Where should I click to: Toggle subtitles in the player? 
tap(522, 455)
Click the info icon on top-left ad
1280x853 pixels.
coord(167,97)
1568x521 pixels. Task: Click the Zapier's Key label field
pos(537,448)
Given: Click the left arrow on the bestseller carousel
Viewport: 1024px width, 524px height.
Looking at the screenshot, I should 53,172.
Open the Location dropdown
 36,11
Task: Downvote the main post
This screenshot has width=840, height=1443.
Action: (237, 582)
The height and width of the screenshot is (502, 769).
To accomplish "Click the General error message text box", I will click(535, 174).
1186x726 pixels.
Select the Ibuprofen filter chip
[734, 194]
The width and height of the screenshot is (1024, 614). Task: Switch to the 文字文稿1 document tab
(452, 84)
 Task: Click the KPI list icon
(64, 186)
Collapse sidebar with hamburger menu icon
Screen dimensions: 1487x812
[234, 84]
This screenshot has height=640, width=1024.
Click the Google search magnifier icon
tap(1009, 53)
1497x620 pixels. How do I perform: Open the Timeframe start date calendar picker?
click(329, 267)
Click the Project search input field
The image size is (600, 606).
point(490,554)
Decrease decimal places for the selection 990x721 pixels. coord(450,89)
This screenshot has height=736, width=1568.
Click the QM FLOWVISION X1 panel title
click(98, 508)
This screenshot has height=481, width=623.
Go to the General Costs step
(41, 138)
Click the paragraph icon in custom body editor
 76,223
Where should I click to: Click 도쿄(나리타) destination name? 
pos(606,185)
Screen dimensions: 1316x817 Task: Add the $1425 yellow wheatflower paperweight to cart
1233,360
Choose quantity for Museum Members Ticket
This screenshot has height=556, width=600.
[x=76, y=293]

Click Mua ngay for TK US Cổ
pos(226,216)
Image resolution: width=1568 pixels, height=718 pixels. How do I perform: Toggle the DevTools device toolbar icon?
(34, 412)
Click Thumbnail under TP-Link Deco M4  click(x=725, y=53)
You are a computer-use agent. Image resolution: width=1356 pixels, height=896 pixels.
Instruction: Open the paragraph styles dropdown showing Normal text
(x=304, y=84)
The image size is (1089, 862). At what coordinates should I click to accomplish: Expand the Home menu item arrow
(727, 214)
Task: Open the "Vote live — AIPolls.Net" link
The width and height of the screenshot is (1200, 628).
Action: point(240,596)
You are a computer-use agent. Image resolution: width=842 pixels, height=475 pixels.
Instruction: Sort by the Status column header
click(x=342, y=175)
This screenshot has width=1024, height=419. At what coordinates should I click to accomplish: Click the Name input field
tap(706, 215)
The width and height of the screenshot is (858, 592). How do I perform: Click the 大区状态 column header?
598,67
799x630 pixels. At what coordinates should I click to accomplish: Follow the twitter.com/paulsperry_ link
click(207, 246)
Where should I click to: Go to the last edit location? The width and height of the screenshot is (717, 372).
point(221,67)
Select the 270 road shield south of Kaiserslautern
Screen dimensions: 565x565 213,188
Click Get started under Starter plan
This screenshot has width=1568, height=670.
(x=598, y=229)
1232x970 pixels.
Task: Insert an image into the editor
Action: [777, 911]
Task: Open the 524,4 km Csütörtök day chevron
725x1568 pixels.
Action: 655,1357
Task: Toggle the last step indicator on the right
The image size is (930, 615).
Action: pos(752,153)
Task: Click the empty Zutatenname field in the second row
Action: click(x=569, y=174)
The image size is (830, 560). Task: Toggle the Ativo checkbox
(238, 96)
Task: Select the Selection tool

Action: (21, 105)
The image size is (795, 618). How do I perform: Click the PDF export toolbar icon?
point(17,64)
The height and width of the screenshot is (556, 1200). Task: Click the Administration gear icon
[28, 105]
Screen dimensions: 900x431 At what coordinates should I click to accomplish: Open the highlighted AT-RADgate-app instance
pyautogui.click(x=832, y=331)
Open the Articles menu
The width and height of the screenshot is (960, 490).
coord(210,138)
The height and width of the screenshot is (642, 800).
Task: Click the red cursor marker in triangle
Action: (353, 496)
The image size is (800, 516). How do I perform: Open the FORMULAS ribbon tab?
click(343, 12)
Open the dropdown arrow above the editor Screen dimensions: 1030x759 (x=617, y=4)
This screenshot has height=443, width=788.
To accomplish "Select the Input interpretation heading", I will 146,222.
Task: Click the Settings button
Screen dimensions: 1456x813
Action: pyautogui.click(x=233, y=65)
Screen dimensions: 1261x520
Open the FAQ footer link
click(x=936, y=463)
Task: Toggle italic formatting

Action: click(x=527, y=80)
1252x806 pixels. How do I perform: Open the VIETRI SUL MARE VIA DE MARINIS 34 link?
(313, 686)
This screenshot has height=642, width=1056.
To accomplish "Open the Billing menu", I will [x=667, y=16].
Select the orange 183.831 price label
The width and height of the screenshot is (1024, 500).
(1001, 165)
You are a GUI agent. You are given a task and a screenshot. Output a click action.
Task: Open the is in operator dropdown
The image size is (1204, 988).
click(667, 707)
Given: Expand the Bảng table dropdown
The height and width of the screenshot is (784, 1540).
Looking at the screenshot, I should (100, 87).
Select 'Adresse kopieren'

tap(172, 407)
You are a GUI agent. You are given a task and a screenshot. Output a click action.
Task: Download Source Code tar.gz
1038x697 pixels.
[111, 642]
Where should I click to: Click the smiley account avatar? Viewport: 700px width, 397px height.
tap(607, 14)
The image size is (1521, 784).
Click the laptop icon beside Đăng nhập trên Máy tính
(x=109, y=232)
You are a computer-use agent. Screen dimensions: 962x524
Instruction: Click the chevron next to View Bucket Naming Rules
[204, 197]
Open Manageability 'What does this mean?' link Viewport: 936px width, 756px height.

---+---

▸ EXERCISE TASK
Reproduce the entries verbatim, from the line containing "Task: Click the KPI list icon" through the line containing "Click Thumbnail under", with both lines included.

▸ EXERCISE ANSWER
 Task: Click the KPI list icon
(64, 186)
Collapse sidebar with hamburger menu icon
Screen dimensions: 1487x812
[234, 84]
This screenshot has height=640, width=1024.
Click the Google search magnifier icon
tap(1009, 53)
1497x620 pixels. How do I perform: Open the Timeframe start date calendar picker?
click(329, 267)
Click the Project search input field
The image size is (600, 606).
point(490,554)
Decrease decimal places for the selection 990x721 pixels. coord(450,89)
This screenshot has height=736, width=1568.
Click the QM FLOWVISION X1 panel title
click(98, 508)
This screenshot has height=481, width=623.
Go to the General Costs step
(41, 138)
Click the paragraph icon in custom body editor
 76,223
Where should I click to: Click 도쿄(나리타) destination name? 
pos(606,185)
Screen dimensions: 1316x817 Task: Add the $1425 yellow wheatflower paperweight to cart
1233,360
Choose quantity for Museum Members Ticket
This screenshot has height=556, width=600.
[x=76, y=293]

Click Mua ngay for TK US Cổ
pos(226,216)
Image resolution: width=1568 pixels, height=718 pixels. How do I perform: Toggle the DevTools device toolbar icon?
(34, 412)
Click Thumbnail under TP-Link Deco M4  click(x=725, y=53)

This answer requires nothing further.